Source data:
---
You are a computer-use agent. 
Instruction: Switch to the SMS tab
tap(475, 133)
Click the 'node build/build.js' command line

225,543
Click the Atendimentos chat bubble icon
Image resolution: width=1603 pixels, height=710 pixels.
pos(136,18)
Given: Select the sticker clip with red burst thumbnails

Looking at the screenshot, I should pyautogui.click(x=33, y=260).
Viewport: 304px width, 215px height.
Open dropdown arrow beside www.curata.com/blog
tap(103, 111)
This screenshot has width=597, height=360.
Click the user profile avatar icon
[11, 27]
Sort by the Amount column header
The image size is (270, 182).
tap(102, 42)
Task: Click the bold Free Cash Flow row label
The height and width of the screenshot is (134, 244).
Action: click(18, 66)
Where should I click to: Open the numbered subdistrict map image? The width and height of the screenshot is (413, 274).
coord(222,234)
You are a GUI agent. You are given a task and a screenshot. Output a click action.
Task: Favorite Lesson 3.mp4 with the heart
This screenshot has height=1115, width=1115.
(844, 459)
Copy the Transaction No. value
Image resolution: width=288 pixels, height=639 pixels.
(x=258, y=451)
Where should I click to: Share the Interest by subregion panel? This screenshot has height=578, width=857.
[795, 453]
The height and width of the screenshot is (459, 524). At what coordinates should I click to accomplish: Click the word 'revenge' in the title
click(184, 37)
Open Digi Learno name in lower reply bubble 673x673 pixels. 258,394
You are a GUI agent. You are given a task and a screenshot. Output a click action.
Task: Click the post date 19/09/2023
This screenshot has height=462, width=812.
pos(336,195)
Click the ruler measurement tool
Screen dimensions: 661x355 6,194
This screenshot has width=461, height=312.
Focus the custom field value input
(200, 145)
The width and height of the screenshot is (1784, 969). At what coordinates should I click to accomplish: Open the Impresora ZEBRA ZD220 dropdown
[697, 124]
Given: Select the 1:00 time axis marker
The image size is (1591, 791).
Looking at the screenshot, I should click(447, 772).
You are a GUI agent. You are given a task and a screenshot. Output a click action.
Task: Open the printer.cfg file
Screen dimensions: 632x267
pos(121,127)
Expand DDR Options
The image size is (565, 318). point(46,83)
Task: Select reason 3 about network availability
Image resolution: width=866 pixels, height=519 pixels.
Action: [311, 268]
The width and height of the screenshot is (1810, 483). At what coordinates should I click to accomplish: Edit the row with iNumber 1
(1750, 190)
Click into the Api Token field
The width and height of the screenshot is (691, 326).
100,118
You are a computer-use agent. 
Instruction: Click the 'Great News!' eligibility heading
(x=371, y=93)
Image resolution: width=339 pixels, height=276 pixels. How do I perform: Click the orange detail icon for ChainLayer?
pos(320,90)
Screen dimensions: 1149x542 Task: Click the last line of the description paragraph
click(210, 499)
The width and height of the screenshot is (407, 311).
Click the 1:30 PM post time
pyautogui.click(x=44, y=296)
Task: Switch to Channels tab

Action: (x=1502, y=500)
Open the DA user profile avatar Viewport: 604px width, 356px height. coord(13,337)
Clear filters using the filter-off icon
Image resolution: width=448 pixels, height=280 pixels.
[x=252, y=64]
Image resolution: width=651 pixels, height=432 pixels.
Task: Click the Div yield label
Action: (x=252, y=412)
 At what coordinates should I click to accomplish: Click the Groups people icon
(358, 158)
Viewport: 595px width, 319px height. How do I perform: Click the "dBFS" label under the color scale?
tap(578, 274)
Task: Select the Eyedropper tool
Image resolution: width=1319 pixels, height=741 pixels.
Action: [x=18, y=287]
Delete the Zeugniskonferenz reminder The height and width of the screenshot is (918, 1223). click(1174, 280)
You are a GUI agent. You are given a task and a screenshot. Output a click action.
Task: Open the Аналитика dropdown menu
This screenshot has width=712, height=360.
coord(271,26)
---
An exact copy of the lines from the one with "Groups people icon" to the final line of the entries is all that the answer should hold.

ANSWER SECTION:
 At what coordinates should I click to accomplish: Click the Groups people icon
(358, 158)
Viewport: 595px width, 319px height. How do I perform: Click the "dBFS" label under the color scale?
tap(578, 274)
Task: Select the Eyedropper tool
Image resolution: width=1319 pixels, height=741 pixels.
Action: [x=18, y=287]
Delete the Zeugniskonferenz reminder The height and width of the screenshot is (918, 1223). click(1174, 280)
You are a GUI agent. You are given a task and a screenshot. Output a click action.
Task: Open the Аналитика dropdown menu
This screenshot has width=712, height=360.
coord(271,26)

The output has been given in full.